Pyrrus scheint in den letzten zwei Jahrhunderten der Besiedlung zu einem wahren Alptraumplaneten geworden zu sein. Die 3 Mrd. Credits hat Kerk in Waffensysteme usw. investiert, und die bringt er nun schnellstmöglich zurück. Sie würden dringend gebraucht, um sich der immer rabiater werden Fauna und Flora zu erwehren. Aber auch das Klima, das Hurrikane und Hitzewellen, Vulkanausbrüche und Erdbeben bereithalte, sei nicht zu verachten. Kurzum: ein hübsche Herausforderung.
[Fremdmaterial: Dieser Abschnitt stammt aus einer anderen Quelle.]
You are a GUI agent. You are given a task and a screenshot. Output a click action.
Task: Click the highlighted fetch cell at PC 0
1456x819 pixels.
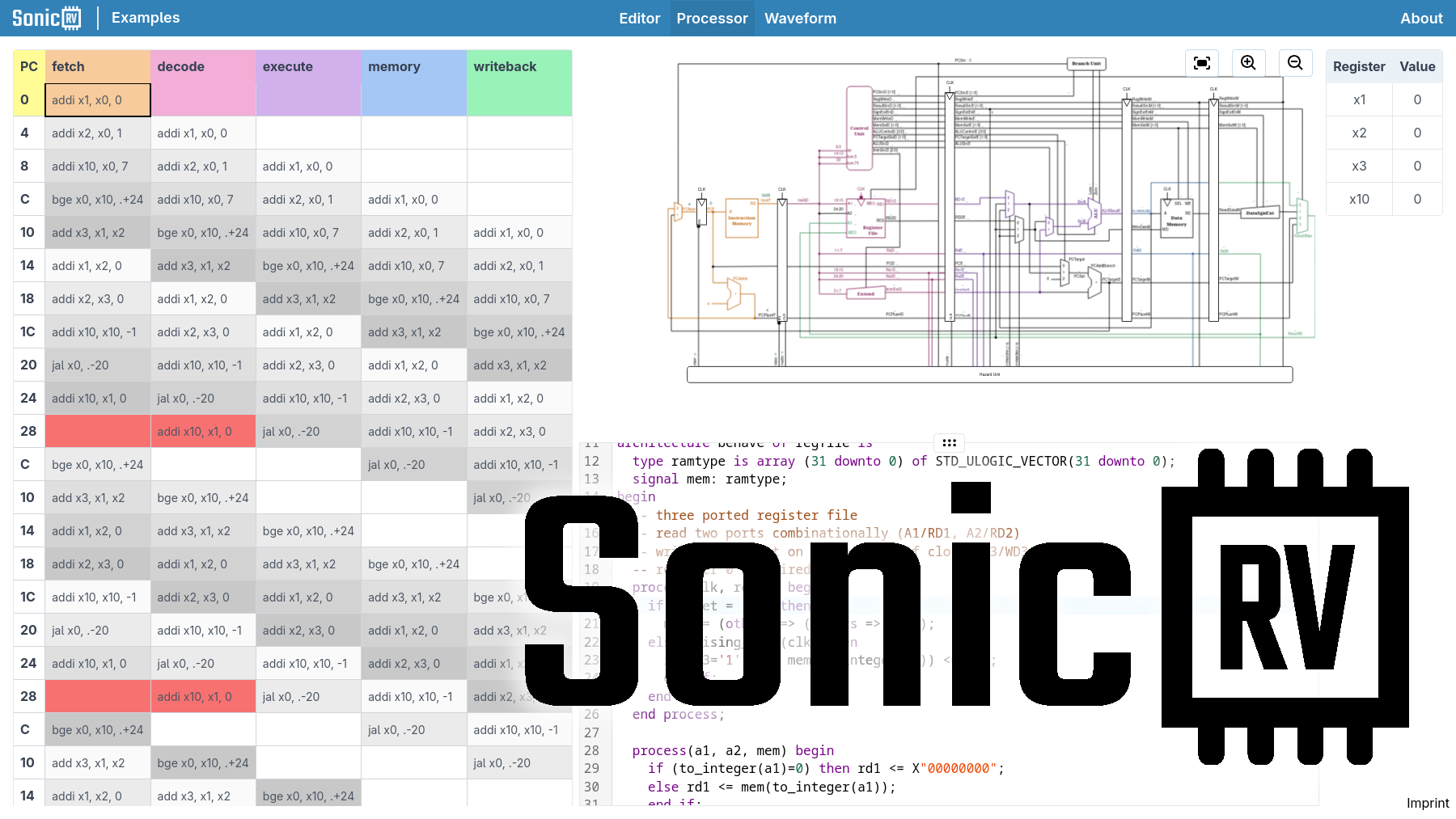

Die Einheimischen lassen Jason nicht aus der festungsartig gesicherten Stadt, denn das wäre ja glatter Mord – die dschungelartige Umgebung ist viel zu feindselig. Sie bereitet Jason Alpträume, die er sich nicht erklären kann. Nach einem mehrmonatigen Training mit den sechsjährigen Kindern wird ihm ein achtjähriger Leibwächter zugeteilt, der Jason beschützt. So wird er Zeuge der täglichen Auseinandersetzungen mit der sich rasch anpassenden Umwelt. Ihm wird klar, dass die Menschen hier den Krieg verlieren werden – aber das will keiner von ihnen hören.

Der Ökologe

Irgendwann muss der Krieg doch begonnen haben. In der einzigen Bibliothek lebt noch ein alter Mann namens Poli, der eigentlich auf die Bücher aufpassen und die Maschinen warten soll. Leider haben Ratten alle Bücher aufgefressen, bis auf eines, das in einer Metallkiste eingeschlossen ist. Dieses erweist sich als genau das, was Jason braucht: das Logbuch, das der Kapitän des Raumfrachters „S.T. Pollux Victory“ vor drei Jahrhunderten verfasste.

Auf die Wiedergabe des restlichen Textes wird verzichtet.